# 5 month old Pit Bull won't eat food



## blstrge (Apr 29, 2008)

I just got my dog three days ago. I know he's adjusting but he won't eat the food I got him. I don't know what he was eating before so I got him a big bag of Purina All Pro. I even got him some Shake Inns to sprinkle on his food to entice him. He's 50 pounds and I know he should be eating better. Any suggestions?


----------



## Darkmoon (Mar 12, 2007)

When I brought home Nubs my 11 month old pit bull, he hated his food so much that he refused to eat at all. He was on Science diet (which is what most rescues use). I ended up feeding him some wet dog food for a day then I put him on Solid Gold (you can get it from Petco) and he's ate like a pig since.

You could also put a small amount of warm water to soften the food and make it smell better.


----------



## blstrge (Apr 29, 2008)

I'll try warm water out for sure. I also heard that Purina is a crapy brand of food. Is it just the fact that Purina isn't a very good tasting food?


----------



## Darkmoon (Mar 12, 2007)

Both. It really isn't a good food. If your dog does well on it great, but you can do better!

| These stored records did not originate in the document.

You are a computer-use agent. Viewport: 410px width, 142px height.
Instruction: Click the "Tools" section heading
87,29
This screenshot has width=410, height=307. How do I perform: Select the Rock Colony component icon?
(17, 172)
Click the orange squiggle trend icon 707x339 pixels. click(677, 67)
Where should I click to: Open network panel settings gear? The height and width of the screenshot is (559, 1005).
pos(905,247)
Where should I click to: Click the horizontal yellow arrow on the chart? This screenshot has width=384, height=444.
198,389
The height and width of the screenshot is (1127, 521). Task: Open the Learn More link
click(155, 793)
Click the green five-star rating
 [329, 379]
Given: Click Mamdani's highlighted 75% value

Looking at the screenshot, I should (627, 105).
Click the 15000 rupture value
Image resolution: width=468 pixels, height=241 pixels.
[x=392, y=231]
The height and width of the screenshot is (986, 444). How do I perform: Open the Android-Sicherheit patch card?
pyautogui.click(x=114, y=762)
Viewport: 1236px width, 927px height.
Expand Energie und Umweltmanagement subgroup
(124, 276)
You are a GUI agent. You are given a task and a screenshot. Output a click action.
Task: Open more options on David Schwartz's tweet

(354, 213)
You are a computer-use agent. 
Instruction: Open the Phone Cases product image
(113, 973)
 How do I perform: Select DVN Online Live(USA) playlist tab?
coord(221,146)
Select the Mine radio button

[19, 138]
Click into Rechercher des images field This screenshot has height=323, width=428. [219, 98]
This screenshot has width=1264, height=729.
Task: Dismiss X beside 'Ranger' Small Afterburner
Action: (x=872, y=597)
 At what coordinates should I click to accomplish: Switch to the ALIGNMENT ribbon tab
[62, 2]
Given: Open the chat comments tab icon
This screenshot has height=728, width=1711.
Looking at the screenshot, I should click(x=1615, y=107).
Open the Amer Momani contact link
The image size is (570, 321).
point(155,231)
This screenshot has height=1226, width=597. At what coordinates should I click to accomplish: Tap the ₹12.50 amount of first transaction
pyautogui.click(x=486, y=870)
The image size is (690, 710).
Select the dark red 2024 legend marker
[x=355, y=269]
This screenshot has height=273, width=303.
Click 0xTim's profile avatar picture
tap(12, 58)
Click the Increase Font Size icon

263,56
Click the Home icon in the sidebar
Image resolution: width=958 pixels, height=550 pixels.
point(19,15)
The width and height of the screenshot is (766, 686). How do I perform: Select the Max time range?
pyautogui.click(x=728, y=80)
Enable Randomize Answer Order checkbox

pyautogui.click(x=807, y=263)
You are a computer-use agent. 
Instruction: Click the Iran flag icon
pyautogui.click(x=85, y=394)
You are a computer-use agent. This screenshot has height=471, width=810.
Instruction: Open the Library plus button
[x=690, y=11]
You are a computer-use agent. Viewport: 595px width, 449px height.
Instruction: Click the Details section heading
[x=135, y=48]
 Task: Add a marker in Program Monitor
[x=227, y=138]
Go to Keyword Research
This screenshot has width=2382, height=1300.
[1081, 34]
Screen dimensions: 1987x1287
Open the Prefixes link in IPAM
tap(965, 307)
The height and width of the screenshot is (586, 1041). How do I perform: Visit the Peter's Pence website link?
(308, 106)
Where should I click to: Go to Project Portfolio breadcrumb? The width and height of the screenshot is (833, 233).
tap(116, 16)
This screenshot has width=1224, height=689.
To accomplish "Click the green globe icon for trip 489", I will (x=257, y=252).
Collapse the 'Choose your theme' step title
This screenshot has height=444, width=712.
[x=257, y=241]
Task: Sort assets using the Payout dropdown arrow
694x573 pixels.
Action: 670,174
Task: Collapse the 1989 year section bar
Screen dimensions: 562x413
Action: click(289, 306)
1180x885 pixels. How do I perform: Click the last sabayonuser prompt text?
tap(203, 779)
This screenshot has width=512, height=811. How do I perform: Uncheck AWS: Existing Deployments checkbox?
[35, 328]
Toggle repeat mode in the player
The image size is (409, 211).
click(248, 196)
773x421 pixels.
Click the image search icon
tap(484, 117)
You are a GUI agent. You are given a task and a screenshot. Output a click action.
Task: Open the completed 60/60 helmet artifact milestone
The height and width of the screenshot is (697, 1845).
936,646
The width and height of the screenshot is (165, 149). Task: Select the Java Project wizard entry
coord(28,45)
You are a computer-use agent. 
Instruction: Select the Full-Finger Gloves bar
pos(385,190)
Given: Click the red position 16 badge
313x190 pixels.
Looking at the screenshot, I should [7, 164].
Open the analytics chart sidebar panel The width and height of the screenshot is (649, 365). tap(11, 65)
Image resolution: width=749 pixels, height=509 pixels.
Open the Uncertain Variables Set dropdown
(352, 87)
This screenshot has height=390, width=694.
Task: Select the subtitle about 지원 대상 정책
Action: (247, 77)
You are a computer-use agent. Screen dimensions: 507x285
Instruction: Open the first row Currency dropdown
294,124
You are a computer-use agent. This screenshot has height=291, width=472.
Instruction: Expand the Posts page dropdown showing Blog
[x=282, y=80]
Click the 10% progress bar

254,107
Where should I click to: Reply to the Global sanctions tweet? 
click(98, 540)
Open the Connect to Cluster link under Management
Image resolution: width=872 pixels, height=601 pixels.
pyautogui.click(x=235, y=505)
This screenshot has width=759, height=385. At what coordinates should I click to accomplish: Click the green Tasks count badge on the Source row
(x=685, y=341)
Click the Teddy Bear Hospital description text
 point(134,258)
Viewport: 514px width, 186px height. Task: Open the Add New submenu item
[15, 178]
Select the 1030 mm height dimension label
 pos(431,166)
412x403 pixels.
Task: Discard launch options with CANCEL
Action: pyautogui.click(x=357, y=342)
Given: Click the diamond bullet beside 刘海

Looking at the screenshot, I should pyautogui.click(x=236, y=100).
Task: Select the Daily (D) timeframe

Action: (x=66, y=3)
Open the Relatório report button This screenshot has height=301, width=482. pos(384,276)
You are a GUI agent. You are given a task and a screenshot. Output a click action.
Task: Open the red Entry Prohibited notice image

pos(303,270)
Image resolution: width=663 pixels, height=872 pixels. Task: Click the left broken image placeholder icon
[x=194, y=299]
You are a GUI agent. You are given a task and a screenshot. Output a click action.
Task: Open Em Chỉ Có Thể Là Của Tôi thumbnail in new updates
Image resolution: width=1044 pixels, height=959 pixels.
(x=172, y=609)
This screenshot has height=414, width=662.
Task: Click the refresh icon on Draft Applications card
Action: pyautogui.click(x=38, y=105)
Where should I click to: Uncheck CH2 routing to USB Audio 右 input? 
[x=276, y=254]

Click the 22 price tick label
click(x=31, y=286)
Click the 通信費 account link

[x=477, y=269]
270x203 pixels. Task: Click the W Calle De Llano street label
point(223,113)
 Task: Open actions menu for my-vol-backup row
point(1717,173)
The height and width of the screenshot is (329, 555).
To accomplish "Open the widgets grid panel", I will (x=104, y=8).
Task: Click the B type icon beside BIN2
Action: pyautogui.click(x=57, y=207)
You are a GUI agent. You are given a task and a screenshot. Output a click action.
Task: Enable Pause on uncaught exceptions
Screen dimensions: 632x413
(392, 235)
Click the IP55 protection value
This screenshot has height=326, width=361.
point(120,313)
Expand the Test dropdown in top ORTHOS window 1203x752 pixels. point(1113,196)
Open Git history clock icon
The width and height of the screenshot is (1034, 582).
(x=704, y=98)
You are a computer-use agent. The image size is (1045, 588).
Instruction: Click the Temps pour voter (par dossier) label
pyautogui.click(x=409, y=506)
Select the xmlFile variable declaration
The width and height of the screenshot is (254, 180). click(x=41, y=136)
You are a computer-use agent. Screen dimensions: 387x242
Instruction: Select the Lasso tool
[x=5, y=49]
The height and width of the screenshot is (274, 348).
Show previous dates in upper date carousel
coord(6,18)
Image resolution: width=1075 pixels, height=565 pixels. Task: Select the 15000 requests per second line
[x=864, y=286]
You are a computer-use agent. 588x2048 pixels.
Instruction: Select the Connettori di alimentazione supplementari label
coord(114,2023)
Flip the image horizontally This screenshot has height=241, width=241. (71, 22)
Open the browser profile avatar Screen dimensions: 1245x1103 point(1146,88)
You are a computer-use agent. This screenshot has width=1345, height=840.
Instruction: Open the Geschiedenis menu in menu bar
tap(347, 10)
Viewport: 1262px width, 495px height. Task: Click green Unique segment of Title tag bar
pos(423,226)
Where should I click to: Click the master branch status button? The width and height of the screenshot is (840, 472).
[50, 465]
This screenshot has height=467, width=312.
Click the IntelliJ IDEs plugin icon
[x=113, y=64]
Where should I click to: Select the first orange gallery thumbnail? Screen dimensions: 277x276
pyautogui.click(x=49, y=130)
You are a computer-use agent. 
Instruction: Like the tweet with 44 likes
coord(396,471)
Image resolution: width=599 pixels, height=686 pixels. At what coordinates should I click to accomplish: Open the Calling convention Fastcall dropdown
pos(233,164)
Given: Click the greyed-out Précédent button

http://www.dogfoodanalysis.com/dog_food_reviews/

Look at that and go for a 3 star food or above. Also wet food with dry then fadeing out the wet food works well too.


----------



## blstrge (Apr 29, 2008)

I appreciate the advice Darkmoon. I think my dog hates the Purina so I'll stay away from that brand. I'll check out the dog food analysis.


----------



## Spicy1_VV (Jun 1, 2007)

I would follow Darkmoons advice. The warm water can really help and I'd add an egg to and mix it all up. Its helped a couple of mine going from raw back to dry they will eat it like that.


----------